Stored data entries
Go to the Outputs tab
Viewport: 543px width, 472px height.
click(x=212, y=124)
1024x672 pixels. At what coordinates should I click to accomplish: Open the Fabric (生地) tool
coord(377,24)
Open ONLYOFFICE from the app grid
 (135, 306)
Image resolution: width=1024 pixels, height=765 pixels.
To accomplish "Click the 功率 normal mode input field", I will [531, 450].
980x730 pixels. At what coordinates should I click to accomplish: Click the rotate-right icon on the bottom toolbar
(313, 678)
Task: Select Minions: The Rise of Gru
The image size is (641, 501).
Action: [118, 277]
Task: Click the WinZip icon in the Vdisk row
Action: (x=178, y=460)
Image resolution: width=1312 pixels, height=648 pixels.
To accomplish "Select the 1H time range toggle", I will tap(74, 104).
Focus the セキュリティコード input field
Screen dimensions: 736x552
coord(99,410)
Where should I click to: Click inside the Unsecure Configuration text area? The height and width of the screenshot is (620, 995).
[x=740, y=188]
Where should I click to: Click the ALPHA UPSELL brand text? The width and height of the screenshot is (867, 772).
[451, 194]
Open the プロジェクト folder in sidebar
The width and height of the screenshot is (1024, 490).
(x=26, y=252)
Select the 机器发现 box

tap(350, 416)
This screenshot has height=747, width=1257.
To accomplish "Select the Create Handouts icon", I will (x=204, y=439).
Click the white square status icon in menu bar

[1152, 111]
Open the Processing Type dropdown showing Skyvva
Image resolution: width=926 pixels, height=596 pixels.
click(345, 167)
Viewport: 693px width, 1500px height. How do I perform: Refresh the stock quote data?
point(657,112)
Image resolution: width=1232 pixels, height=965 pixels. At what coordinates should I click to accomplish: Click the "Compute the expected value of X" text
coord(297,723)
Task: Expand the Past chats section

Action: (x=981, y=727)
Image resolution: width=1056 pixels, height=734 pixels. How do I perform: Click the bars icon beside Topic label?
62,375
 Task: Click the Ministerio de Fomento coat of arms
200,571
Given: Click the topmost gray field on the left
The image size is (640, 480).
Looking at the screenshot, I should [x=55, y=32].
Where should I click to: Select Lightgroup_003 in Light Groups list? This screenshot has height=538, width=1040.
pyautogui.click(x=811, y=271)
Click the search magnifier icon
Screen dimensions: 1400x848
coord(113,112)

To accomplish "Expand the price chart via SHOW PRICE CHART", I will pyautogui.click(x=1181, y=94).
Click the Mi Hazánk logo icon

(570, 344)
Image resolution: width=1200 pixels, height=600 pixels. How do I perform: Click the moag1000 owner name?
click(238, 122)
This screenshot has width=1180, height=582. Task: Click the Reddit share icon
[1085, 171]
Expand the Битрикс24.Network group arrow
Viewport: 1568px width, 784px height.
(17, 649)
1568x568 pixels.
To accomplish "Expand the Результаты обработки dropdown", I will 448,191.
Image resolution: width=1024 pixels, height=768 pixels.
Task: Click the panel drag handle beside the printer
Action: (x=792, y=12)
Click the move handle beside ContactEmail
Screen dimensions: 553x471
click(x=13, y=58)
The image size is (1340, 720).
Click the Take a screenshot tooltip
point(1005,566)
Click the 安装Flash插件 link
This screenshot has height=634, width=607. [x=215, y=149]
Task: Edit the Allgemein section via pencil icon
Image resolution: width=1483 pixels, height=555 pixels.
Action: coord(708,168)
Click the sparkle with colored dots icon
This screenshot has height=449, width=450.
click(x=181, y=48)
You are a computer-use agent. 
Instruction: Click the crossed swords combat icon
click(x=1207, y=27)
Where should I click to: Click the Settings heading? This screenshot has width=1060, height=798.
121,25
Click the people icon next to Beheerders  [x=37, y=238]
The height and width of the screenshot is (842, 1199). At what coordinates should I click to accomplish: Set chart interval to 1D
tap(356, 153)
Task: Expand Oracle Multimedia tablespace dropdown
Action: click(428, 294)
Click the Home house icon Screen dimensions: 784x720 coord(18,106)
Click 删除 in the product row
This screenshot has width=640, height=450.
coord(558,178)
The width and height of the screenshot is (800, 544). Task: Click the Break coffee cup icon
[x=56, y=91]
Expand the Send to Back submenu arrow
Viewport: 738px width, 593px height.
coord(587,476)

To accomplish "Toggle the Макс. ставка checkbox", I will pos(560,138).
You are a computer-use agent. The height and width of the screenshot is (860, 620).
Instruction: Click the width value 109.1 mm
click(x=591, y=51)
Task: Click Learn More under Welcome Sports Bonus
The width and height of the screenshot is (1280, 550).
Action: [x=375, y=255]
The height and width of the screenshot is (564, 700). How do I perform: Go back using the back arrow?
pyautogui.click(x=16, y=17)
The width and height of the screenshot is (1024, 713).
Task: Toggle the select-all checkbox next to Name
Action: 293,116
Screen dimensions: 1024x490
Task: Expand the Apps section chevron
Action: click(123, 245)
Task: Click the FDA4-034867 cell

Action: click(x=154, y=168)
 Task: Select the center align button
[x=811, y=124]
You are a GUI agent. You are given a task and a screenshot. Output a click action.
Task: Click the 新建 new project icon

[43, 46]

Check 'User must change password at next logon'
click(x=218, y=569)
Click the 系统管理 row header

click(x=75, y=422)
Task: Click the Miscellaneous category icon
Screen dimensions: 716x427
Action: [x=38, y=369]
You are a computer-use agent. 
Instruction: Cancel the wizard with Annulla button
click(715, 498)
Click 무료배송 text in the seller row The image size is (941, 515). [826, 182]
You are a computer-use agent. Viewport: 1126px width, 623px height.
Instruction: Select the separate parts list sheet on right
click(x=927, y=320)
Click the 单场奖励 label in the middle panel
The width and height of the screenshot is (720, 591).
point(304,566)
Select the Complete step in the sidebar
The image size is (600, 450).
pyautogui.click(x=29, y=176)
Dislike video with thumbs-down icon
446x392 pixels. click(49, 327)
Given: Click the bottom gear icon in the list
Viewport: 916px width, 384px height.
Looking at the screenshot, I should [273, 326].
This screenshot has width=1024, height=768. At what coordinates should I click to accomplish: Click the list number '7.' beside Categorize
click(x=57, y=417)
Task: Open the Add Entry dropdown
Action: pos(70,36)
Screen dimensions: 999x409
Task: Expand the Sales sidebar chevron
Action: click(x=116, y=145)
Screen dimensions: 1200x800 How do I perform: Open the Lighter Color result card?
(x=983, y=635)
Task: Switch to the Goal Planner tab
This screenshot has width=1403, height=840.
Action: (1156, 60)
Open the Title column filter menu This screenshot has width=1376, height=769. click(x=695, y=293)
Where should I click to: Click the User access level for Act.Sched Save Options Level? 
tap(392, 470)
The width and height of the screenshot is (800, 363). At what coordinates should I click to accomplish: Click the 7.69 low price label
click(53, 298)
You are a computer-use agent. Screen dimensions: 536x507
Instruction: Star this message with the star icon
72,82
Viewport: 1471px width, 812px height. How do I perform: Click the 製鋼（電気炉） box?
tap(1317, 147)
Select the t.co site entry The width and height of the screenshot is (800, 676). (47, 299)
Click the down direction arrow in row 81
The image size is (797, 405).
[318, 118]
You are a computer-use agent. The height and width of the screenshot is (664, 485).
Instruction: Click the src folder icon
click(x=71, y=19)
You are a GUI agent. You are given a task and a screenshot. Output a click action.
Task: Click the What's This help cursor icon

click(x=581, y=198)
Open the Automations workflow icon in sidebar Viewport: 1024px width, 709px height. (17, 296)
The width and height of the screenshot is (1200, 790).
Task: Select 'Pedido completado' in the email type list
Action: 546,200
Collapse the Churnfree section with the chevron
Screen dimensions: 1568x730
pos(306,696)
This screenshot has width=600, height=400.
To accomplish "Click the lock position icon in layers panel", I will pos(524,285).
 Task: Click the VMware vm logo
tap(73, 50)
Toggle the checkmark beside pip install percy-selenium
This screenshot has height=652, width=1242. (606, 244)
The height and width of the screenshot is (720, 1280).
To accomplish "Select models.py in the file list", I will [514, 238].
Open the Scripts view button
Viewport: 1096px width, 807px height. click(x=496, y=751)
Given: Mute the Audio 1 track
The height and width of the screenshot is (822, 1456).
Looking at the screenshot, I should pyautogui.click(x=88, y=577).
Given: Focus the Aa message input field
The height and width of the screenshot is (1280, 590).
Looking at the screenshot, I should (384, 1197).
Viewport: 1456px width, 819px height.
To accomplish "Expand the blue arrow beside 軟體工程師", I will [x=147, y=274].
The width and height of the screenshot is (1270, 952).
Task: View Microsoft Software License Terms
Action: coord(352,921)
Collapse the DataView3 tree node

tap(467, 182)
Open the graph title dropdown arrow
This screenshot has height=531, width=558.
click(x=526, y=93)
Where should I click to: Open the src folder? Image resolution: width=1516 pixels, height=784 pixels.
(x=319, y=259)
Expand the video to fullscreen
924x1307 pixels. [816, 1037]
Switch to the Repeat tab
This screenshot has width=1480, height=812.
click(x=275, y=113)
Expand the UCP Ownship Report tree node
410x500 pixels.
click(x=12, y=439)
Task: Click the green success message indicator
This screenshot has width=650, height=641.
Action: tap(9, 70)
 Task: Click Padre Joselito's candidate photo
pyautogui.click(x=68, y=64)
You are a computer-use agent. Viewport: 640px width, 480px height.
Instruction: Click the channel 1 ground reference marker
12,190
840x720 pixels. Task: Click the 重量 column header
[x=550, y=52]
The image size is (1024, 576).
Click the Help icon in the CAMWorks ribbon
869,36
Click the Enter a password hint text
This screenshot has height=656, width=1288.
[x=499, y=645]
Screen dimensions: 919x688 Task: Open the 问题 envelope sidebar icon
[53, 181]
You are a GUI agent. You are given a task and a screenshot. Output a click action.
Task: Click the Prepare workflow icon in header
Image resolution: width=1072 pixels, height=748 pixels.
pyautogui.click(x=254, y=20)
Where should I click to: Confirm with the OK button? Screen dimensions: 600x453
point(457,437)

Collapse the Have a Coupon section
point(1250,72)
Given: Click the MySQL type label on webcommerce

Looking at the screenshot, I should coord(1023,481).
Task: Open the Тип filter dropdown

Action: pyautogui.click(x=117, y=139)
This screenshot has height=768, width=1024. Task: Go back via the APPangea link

_Required work_. Could you restate word for word the lines above from the one containing "410x500 pixels." through the one containing "You are a computer-use agent. Viewport: 640px", both included, and nothing else?

_Answer to the exercise_.
410x500 pixels.
click(x=12, y=439)
Task: Click the green success message indicator
This screenshot has width=650, height=641.
Action: tap(9, 70)
 Task: Click Padre Joselito's candidate photo
pyautogui.click(x=68, y=64)
You are a computer-use agent. Viewport: 640px width, 480px height.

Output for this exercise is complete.